### [要件]
以下の記録をすべて、一字一句違えずにそのまま出力してください。

### [抜粋データ]
- - - -

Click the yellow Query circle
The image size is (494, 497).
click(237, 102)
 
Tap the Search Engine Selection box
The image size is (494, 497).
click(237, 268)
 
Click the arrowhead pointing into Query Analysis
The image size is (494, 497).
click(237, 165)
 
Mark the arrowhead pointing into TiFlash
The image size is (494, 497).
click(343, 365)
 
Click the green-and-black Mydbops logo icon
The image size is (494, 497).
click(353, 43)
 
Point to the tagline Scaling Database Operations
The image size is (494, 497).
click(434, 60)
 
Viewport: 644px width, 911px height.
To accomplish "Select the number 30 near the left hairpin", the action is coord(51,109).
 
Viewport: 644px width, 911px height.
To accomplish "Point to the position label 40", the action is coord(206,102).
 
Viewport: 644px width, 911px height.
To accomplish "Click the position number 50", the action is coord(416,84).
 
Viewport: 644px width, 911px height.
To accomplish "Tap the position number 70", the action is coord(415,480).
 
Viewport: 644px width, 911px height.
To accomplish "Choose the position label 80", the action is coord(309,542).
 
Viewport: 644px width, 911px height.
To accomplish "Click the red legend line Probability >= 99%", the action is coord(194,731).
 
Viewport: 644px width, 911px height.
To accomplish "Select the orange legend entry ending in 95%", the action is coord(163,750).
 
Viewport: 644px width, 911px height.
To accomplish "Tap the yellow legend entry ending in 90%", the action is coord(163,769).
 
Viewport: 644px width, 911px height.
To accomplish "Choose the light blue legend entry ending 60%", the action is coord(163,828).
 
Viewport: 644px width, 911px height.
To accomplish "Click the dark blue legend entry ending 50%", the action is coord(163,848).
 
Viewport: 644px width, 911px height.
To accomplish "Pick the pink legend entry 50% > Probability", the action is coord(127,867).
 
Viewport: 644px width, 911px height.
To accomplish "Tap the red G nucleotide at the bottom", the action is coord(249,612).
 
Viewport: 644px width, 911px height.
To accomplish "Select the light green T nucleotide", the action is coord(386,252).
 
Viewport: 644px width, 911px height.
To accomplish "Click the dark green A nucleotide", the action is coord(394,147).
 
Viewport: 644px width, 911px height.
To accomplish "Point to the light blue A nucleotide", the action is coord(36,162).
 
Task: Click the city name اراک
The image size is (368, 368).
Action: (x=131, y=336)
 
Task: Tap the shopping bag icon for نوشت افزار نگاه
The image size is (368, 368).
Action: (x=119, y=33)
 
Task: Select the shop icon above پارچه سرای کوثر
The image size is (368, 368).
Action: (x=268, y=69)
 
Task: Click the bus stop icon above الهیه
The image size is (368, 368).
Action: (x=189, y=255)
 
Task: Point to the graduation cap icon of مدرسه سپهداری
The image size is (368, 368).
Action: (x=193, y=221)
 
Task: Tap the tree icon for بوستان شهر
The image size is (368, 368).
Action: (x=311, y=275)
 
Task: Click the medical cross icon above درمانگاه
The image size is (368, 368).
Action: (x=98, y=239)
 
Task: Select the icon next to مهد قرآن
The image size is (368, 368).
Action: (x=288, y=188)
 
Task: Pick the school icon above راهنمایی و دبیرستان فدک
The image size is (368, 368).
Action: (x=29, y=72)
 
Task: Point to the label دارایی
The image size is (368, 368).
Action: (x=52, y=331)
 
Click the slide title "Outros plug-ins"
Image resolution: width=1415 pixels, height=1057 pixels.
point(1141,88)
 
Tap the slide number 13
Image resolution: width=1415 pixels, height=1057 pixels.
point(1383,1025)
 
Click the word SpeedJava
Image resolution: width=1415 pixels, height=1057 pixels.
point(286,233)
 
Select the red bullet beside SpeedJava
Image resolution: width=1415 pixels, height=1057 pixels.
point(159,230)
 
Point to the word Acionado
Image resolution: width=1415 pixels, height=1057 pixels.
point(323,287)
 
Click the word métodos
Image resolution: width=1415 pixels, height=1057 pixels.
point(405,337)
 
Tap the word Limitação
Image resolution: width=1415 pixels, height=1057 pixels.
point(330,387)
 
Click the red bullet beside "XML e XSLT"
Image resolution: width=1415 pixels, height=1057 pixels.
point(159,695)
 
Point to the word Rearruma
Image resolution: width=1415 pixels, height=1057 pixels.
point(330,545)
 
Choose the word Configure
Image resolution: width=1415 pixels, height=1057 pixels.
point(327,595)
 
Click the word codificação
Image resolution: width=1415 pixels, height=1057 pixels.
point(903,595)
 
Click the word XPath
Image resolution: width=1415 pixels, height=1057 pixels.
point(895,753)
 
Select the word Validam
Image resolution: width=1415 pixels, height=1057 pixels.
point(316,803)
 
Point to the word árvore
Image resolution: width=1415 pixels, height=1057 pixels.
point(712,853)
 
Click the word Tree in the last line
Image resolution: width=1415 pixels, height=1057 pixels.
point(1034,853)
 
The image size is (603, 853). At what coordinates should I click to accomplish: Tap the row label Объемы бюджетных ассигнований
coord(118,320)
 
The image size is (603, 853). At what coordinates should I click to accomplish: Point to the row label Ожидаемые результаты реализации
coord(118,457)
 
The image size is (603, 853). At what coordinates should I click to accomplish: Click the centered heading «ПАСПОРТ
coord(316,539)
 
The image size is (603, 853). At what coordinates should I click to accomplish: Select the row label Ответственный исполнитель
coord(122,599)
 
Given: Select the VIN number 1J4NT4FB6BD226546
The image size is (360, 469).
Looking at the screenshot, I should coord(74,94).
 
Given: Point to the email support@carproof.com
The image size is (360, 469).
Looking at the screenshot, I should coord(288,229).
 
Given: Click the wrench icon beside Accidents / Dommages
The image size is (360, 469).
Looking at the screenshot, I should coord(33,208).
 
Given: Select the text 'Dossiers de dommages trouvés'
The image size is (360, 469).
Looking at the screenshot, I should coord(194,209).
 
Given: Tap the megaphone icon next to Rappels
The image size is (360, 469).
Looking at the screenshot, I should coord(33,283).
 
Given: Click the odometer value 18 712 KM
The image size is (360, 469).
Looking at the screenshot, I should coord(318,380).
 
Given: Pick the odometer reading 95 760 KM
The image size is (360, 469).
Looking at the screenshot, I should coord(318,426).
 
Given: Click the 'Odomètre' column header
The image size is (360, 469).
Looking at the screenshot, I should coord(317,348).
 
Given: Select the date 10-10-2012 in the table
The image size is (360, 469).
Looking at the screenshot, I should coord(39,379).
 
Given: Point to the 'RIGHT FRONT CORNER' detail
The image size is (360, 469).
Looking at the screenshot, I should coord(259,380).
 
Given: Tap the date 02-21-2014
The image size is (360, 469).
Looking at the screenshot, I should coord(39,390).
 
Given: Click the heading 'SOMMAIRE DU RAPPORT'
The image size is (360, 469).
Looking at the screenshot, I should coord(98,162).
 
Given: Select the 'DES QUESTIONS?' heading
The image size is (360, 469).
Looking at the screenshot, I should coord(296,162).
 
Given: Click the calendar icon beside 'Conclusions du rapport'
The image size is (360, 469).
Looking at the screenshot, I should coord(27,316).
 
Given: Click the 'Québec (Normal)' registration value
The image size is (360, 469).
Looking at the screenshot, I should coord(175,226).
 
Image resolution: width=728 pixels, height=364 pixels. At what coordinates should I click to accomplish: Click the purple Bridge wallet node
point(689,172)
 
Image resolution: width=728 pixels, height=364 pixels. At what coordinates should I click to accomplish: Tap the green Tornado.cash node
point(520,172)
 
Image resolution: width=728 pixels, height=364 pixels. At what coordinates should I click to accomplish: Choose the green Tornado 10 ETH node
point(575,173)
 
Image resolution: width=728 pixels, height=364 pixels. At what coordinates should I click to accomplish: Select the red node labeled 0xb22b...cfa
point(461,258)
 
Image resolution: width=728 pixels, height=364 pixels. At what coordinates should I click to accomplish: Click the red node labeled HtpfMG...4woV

- - - -

### [演習結果]
Click the yellow Query circle
The image size is (494, 497).
click(237, 102)
 
Tap the Search Engine Selection box
The image size is (494, 497).
click(237, 268)
 
Click the arrowhead pointing into Query Analysis
The image size is (494, 497).
click(237, 165)
 
Mark the arrowhead pointing into TiFlash
The image size is (494, 497).
click(343, 365)
 
Click the green-and-black Mydbops logo icon
The image size is (494, 497).
click(353, 43)
 
Point to the tagline Scaling Database Operations
The image size is (494, 497).
click(434, 60)
 
Viewport: 644px width, 911px height.
To accomplish "Select the number 30 near the left hairpin", the action is coord(51,109).
 
Viewport: 644px width, 911px height.
To accomplish "Point to the position label 40", the action is coord(206,102).
 
Viewport: 644px width, 911px height.
To accomplish "Click the position number 50", the action is coord(416,84).
 
Viewport: 644px width, 911px height.
To accomplish "Tap the position number 70", the action is coord(415,480).
 
Viewport: 644px width, 911px height.
To accomplish "Choose the position label 80", the action is coord(309,542).
 
Viewport: 644px width, 911px height.
To accomplish "Click the red legend line Probability >= 99%", the action is coord(194,731).
 
Viewport: 644px width, 911px height.
To accomplish "Select the orange legend entry ending in 95%", the action is coord(163,750).
 
Viewport: 644px width, 911px height.
To accomplish "Tap the yellow legend entry ending in 90%", the action is coord(163,769).
 
Viewport: 644px width, 911px height.
To accomplish "Choose the light blue legend entry ending 60%", the action is coord(163,828).
 
Viewport: 644px width, 911px height.
To accomplish "Click the dark blue legend entry ending 50%", the action is coord(163,848).
 
Viewport: 644px width, 911px height.
To accomplish "Pick the pink legend entry 50% > Probability", the action is coord(127,867).
 
Viewport: 644px width, 911px height.
To accomplish "Tap the red G nucleotide at the bottom", the action is coord(249,612).
 
Viewport: 644px width, 911px height.
To accomplish "Select the light green T nucleotide", the action is coord(386,252).
 
Viewport: 644px width, 911px height.
To accomplish "Click the dark green A nucleotide", the action is coord(394,147).
 
Viewport: 644px width, 911px height.
To accomplish "Point to the light blue A nucleotide", the action is coord(36,162).
 
Task: Click the city name اراک
The image size is (368, 368).
Action: (x=131, y=336)
 
Task: Tap the shopping bag icon for نوشت افزار نگاه
The image size is (368, 368).
Action: (x=119, y=33)
 
Task: Select the shop icon above پارچه سرای کوثر
The image size is (368, 368).
Action: (x=268, y=69)
 
Task: Click the bus stop icon above الهیه
The image size is (368, 368).
Action: (x=189, y=255)
 
Task: Point to the graduation cap icon of مدرسه سپهداری
The image size is (368, 368).
Action: (x=193, y=221)
 
Task: Tap the tree icon for بوستان شهر
The image size is (368, 368).
Action: (x=311, y=275)
 
Task: Click the medical cross icon above درمانگاه
The image size is (368, 368).
Action: (x=98, y=239)
 
Task: Select the icon next to مهد قرآن
The image size is (368, 368).
Action: (x=288, y=188)
 
Task: Pick the school icon above راهنمایی و دبیرستان فدک
The image size is (368, 368).
Action: (x=29, y=72)
 
Task: Point to the label دارایی
The image size is (368, 368).
Action: (x=52, y=331)
 
Click the slide title "Outros plug-ins"
Image resolution: width=1415 pixels, height=1057 pixels.
point(1141,88)
 
Tap the slide number 13
Image resolution: width=1415 pixels, height=1057 pixels.
point(1383,1025)
 
Click the word SpeedJava
Image resolution: width=1415 pixels, height=1057 pixels.
point(286,233)
 
Select the red bullet beside SpeedJava
Image resolution: width=1415 pixels, height=1057 pixels.
point(159,230)
 
Point to the word Acionado
Image resolution: width=1415 pixels, height=1057 pixels.
point(323,287)
 
Click the word métodos
Image resolution: width=1415 pixels, height=1057 pixels.
point(405,337)
 
Tap the word Limitação
Image resolution: width=1415 pixels, height=1057 pixels.
point(330,387)
 
Click the red bullet beside "XML e XSLT"
Image resolution: width=1415 pixels, height=1057 pixels.
point(159,695)
 
Point to the word Rearruma
Image resolution: width=1415 pixels, height=1057 pixels.
point(330,545)
 
Choose the word Configure
Image resolution: width=1415 pixels, height=1057 pixels.
point(327,595)
 
Click the word codificação
Image resolution: width=1415 pixels, height=1057 pixels.
point(903,595)
 
Click the word XPath
Image resolution: width=1415 pixels, height=1057 pixels.
point(895,753)
 
Select the word Validam
Image resolution: width=1415 pixels, height=1057 pixels.
point(316,803)
 
Point to the word árvore
Image resolution: width=1415 pixels, height=1057 pixels.
point(712,853)
 
Click the word Tree in the last line
Image resolution: width=1415 pixels, height=1057 pixels.
point(1034,853)
 
The image size is (603, 853). At what coordinates should I click to accomplish: Tap the row label Объемы бюджетных ассигнований
coord(118,320)
 
The image size is (603, 853). At what coordinates should I click to accomplish: Point to the row label Ожидаемые результаты реализации
coord(118,457)
 
The image size is (603, 853). At what coordinates should I click to accomplish: Click the centered heading «ПАСПОРТ
coord(316,539)
 
The image size is (603, 853). At what coordinates should I click to accomplish: Select the row label Ответственный исполнитель
coord(122,599)
 
Given: Select the VIN number 1J4NT4FB6BD226546
The image size is (360, 469).
Looking at the screenshot, I should coord(74,94).
 
Given: Point to the email support@carproof.com
The image size is (360, 469).
Looking at the screenshot, I should coord(288,229).
 
Given: Click the wrench icon beside Accidents / Dommages
The image size is (360, 469).
Looking at the screenshot, I should coord(33,208).
 
Given: Select the text 'Dossiers de dommages trouvés'
The image size is (360, 469).
Looking at the screenshot, I should coord(194,209).
 
Given: Tap the megaphone icon next to Rappels
The image size is (360, 469).
Looking at the screenshot, I should coord(33,283).
 
Given: Click the odometer value 18 712 KM
The image size is (360, 469).
Looking at the screenshot, I should coord(318,380).
 
Given: Pick the odometer reading 95 760 KM
The image size is (360, 469).
Looking at the screenshot, I should coord(318,426).
 
Given: Click the 'Odomètre' column header
The image size is (360, 469).
Looking at the screenshot, I should coord(317,348).
 
Given: Select the date 10-10-2012 in the table
The image size is (360, 469).
Looking at the screenshot, I should coord(39,379).
 
Given: Point to the 'RIGHT FRONT CORNER' detail
The image size is (360, 469).
Looking at the screenshot, I should coord(259,380).
 
Given: Tap the date 02-21-2014
The image size is (360, 469).
Looking at the screenshot, I should coord(39,390).
 
Given: Click the heading 'SOMMAIRE DU RAPPORT'
The image size is (360, 469).
Looking at the screenshot, I should coord(98,162).
 
Given: Select the 'DES QUESTIONS?' heading
The image size is (360, 469).
Looking at the screenshot, I should coord(296,162).
 
Given: Click the calendar icon beside 'Conclusions du rapport'
The image size is (360, 469).
Looking at the screenshot, I should coord(27,316).
 
Given: Click the 'Québec (Normal)' registration value
The image size is (360, 469).
Looking at the screenshot, I should coord(175,226).
 
Image resolution: width=728 pixels, height=364 pixels. At what coordinates should I click to accomplish: Click the purple Bridge wallet node
point(689,172)
 
Image resolution: width=728 pixels, height=364 pixels. At what coordinates should I click to accomplish: Tap the green Tornado.cash node
point(520,172)
 
Image resolution: width=728 pixels, height=364 pixels. At what coordinates should I click to accomplish: Choose the green Tornado 10 ETH node
point(575,173)
 
Image resolution: width=728 pixels, height=364 pixels. At what coordinates should I click to accomplish: Select the red node labeled 0xb22b...cfa
point(461,258)
 
Image resolution: width=728 pixels, height=364 pixels. At what coordinates should I click to accomplish: Click the red node labeled HtpfMG...4woV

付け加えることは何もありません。